+++ INFORMATION SHOWN

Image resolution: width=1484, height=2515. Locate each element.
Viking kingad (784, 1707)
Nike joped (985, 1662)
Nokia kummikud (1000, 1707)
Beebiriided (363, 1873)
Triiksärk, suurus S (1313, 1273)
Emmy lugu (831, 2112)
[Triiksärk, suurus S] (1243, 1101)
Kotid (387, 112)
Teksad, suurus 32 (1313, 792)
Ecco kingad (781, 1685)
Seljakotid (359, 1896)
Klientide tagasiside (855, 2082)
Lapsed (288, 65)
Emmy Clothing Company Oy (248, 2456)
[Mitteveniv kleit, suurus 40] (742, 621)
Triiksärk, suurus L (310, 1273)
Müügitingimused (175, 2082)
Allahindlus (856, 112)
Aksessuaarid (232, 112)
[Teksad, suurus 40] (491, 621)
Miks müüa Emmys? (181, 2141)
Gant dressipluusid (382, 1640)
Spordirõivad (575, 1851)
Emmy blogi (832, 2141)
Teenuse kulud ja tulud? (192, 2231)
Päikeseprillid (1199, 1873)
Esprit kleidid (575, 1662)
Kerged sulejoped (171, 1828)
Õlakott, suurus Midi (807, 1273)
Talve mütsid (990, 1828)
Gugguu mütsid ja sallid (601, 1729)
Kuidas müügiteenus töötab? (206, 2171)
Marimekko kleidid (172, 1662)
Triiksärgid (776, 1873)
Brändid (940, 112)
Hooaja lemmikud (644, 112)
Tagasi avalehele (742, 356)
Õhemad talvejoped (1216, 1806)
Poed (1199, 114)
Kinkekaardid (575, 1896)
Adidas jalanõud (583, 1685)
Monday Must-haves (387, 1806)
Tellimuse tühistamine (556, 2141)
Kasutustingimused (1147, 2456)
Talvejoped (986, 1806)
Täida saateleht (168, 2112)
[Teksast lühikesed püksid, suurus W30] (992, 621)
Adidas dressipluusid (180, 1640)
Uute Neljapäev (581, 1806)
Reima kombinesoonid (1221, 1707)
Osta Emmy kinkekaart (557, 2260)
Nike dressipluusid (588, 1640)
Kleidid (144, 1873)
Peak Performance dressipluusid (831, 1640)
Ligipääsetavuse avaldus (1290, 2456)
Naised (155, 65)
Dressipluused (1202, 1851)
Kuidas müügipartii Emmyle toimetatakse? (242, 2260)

++++++

REQUIRED WORK ▸
The entries above are to be retyped exactly, with nothing left out.

RESPONSE TO THIS EXERCISE ▸
Image resolution: width=1484, height=2515. Locate each element.
Viking kingad (784, 1707)
Nike joped (985, 1662)
Nokia kummikud (1000, 1707)
Beebiriided (363, 1873)
Triiksärk, suurus S (1313, 1273)
Emmy lugu (831, 2112)
[Triiksärk, suurus S] (1243, 1101)
Kotid (387, 112)
Teksad, suurus 32 (1313, 792)
Ecco kingad (781, 1685)
Seljakotid (359, 1896)
Klientide tagasiside (855, 2082)
Lapsed (288, 65)
Emmy Clothing Company Oy (248, 2456)
[Mitteveniv kleit, suurus 40] (742, 621)
Triiksärk, suurus L (310, 1273)
Müügitingimused (175, 2082)
Allahindlus (856, 112)
Aksessuaarid (232, 112)
[Teksad, suurus 40] (491, 621)
Miks müüa Emmys? (181, 2141)
Gant dressipluusid (382, 1640)
Spordirõivad (575, 1851)
Emmy blogi (832, 2141)
Teenuse kulud ja tulud? (192, 2231)
Päikeseprillid (1199, 1873)
Esprit kleidid (575, 1662)
Kerged sulejoped (171, 1828)
Õlakott, suurus Midi (807, 1273)
Talve mütsid (990, 1828)
Gugguu mütsid ja sallid (601, 1729)
Kuidas müügiteenus töötab? (206, 2171)
Marimekko kleidid (172, 1662)
Triiksärgid (776, 1873)
Brändid (940, 112)
Hooaja lemmikud (644, 112)
Tagasi avalehele (742, 356)
Õhemad talvejoped (1216, 1806)
Poed (1199, 114)
Kinkekaardid (575, 1896)
Adidas jalanõud (583, 1685)
Monday Must-haves (387, 1806)
Tellimuse tühistamine (556, 2141)
Kasutustingimused (1147, 2456)
Talvejoped (986, 1806)
Täida saateleht (168, 2112)
[Teksast lühikesed püksid, suurus W30] (992, 621)
Adidas dressipluusid (180, 1640)
Uute Neljapäev (581, 1806)
Reima kombinesoonid (1221, 1707)
Osta Emmy kinkekaart (557, 2260)
Nike dressipluusid (588, 1640)
Kleidid (144, 1873)
Peak Performance dressipluusid (831, 1640)
Ligipääsetavuse avaldus (1290, 2456)
Naised (155, 65)
Dressipluused (1202, 1851)
Kuidas müügipartii Emmyle toimetatakse? (242, 2260)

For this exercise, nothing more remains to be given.